Fork me on GitHub
#clojure-dev
<
2018-05-30
>
Vincent Cantin04:05:19

Hi. I would like to propose to add to the Clojure library a variant of the reduce function which wraps its result via reduced on early termination. That would simplify the implementation of a lot of transducers which are currently using the reduce function and also will make them more efficient as they won't need wrap the reducing functions that they use inside their calls to reduce and they won't need to test if each value to be reduced is already reduced (this is a performance waste - https://github.com/clojure/clojure/blob/clojure-1.9.0/src/clj/clojure/core.clj#L7535). For example, the clojure.core/cat function: https://github.com/clojure/clojure/blob/clojure-1.9.0/src/clj/clojure/core.clj#L7544

Vincent Cantin04:05:28

Maybe that new function can be called wrap-reduce or rreduce or reduce* or something else that you would see fit.

Vincent Cantin04:05:08

Is this Slack channel the right place to propose new functions ?

seancorfield05:05:50

@vincent.cantin How many transducers use reduce tho'? Isn't that the only instance in core?

Vincent Cantin05:05:36

I am not sure, but I often have to use reduce in my own transducers.

Vincent Cantin05:05:13

Some other transducers in the core may also use the same wrap/unwrap caveats but written differently.

seancorfield05:05:18

Hmm, I haven't used reduce in any of my transducers... what sort of stuff are you doing? (genuinely curious)

Vincent Cantin05:05:44

I will take a look in details and come back here to report. (within a few days)

seancorfield05:05:26

That issue with cat is that it needs to double wrap the value because both reduce and the transducers unwrap reduced values.

Vincent Cantin05:05:26

You get the point.

Vincent Cantin05:05:48

using reduce is a HUGE performance gain.

seancorfield05:05:12

I'm struggling to think of the sort of transducers that would use reduce -- other than cat.

Vincent Cantin05:05:27

(my-repeat n) for example

Vincent Cantin05:05:00

Any transducer that spit more output than input.

Vincent Cantin05:05:18

tree traversers are also another example.

seancorfield06:05:04

I'll be interested to hear what the Clojure/core folks say tomorrow about how common they consider that and whether they think it warrants a custom version of reduce (which would not unwrap a reduced value).

seancorfield06:05:57

So, if you're writing transducers that use reduce, you're having to do the equivalent of preserving-reduced already in your own code?

seancorfield06:05:16

(i.e., in real world production Clojure code that you're writing)

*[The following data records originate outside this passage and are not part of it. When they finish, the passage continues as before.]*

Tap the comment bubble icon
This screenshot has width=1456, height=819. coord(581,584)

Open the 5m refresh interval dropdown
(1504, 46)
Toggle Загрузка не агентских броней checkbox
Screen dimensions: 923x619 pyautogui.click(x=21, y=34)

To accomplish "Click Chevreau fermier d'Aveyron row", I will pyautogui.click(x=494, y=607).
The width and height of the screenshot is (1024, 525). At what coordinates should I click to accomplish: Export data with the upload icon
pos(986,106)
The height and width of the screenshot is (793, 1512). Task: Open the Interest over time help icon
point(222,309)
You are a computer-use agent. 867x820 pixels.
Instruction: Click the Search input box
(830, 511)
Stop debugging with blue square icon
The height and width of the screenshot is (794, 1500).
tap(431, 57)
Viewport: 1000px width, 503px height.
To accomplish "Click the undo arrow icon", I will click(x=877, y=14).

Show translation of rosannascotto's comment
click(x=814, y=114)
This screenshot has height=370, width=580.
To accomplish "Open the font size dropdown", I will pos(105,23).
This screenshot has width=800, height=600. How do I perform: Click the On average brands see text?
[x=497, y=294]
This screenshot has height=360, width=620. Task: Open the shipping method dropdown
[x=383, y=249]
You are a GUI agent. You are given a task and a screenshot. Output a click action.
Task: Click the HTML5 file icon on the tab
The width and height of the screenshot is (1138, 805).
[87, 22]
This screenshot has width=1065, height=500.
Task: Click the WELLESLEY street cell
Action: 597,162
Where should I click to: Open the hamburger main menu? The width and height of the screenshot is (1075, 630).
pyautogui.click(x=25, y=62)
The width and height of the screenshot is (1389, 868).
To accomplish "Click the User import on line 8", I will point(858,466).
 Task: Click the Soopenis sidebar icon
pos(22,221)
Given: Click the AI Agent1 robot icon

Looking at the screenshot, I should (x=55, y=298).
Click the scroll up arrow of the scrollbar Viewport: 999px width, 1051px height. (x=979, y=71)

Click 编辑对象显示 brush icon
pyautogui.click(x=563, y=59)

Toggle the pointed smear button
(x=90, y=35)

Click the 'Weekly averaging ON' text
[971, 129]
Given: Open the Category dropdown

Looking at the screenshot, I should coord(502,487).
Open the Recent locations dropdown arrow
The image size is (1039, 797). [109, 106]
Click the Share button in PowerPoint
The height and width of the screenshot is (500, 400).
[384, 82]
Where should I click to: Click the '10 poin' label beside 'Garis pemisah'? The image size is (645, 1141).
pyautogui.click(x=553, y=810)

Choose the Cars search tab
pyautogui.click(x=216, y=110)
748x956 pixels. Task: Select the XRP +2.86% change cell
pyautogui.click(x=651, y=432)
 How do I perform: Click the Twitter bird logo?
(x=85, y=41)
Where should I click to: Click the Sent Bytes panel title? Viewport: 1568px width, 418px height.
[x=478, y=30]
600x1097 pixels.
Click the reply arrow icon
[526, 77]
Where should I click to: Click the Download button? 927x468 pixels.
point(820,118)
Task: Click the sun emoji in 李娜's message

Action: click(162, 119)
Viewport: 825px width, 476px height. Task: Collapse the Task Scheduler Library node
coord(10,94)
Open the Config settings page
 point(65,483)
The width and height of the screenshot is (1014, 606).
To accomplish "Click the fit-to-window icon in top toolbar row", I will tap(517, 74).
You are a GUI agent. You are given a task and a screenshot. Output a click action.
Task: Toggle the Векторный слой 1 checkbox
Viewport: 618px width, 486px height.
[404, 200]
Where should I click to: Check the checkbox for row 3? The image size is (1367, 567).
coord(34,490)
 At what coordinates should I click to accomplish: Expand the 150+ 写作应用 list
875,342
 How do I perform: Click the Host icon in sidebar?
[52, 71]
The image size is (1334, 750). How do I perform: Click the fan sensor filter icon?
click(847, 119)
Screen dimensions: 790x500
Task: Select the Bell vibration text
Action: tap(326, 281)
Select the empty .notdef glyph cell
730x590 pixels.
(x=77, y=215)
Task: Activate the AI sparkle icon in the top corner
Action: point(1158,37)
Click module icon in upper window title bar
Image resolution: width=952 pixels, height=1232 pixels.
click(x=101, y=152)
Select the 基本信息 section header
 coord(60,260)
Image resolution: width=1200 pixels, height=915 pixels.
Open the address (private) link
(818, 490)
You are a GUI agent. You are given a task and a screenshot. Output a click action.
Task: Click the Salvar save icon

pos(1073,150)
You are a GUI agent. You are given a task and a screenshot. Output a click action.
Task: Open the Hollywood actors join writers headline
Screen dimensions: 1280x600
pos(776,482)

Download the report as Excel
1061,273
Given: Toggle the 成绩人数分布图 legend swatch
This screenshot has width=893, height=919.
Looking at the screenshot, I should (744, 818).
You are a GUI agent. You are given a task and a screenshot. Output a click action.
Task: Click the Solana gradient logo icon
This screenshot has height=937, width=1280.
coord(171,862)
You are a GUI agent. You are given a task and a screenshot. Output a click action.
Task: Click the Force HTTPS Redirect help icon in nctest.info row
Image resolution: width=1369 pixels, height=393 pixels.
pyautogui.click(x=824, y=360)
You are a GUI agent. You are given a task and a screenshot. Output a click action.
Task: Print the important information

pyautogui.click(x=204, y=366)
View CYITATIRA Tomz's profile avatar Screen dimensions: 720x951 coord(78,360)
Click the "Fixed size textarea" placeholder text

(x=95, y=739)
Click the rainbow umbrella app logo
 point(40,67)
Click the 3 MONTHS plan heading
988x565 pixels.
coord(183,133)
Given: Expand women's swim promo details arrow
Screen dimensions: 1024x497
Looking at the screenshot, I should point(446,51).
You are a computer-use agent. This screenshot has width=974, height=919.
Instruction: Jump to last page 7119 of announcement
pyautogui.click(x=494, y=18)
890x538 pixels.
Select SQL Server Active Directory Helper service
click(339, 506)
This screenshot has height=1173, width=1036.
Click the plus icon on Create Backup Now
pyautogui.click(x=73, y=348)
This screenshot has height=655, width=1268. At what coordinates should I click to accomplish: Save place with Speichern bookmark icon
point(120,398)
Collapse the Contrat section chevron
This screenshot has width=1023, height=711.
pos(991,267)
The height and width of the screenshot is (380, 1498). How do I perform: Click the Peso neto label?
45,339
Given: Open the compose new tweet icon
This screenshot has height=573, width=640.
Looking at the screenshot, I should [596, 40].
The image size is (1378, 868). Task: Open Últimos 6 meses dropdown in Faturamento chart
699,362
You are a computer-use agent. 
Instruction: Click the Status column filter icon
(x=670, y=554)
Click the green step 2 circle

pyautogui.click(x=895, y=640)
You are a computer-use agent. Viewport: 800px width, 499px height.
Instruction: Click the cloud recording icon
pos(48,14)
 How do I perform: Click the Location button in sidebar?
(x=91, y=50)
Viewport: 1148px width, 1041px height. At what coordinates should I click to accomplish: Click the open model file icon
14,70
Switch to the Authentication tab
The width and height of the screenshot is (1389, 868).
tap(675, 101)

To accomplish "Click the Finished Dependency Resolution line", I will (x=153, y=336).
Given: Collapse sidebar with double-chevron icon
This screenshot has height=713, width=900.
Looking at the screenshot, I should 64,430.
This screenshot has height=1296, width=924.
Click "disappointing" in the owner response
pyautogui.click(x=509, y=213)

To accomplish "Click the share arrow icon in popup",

Alex Miller (Clojure team)12:05:47

The only transducers that typically call reduce are expanding transducers (ones that produce more than one value per “step”), primary of which is mapcat which gets this via cat

Alex Miller (Clojure team)12:05:32

preserving-reduced and all that are there to support these cases. I don’t think a custom version of reduce is a good idea. I do agree this is a subtle area.

Vincent Cantin15:05:25

In fact, the reduce function may be called in 2 types of transformations: 1. less data in the output than in the output due to a repeating process (the filter functions are not concerned). 2. more data in the output than in the output due to a repeating process.

Vincent Cantin15:05:14

hm ... please ignore what I said for 1. as it does not need to use the reduce function, it can be done incrementally.

Vincent Cantin15:05:52

To summarize, the reduce function destroys the information about weather or not its reduction was early terminated, and the only existing way to know that information by using a hacky workaround that uses more memory and cpu.

cgrand18:05:59

Early termination is an infrequent case (unless you (take 1) a lot). So its cost is spread over the processing of all items that led to it.

cgrand18:05:31

In x/for I have arbitrarily nested reduce which means that on early termination you may have arbitrarily nested reduced. Turns out it’s useful because the nesting depth allows to tell apart early termination from :while (which should just terminate the current level).

Vincent Cantin00:05:56

My issue is about performance for the additional test reduced? on the elements returned by the downstream function rf (which has to be run against every single element) before its value is passed to the reduce function. The double wrapping in reduced only happens once for each transducing process, so that part is not an issue.

Vincent Cantin00:05:35

I think I should write some code as a prof of concept once I have time, that would be more clear.

Vincent Cantin15:05:09

I propose to have an intermediary function reduce* (for instance) that does not deref the reduced result.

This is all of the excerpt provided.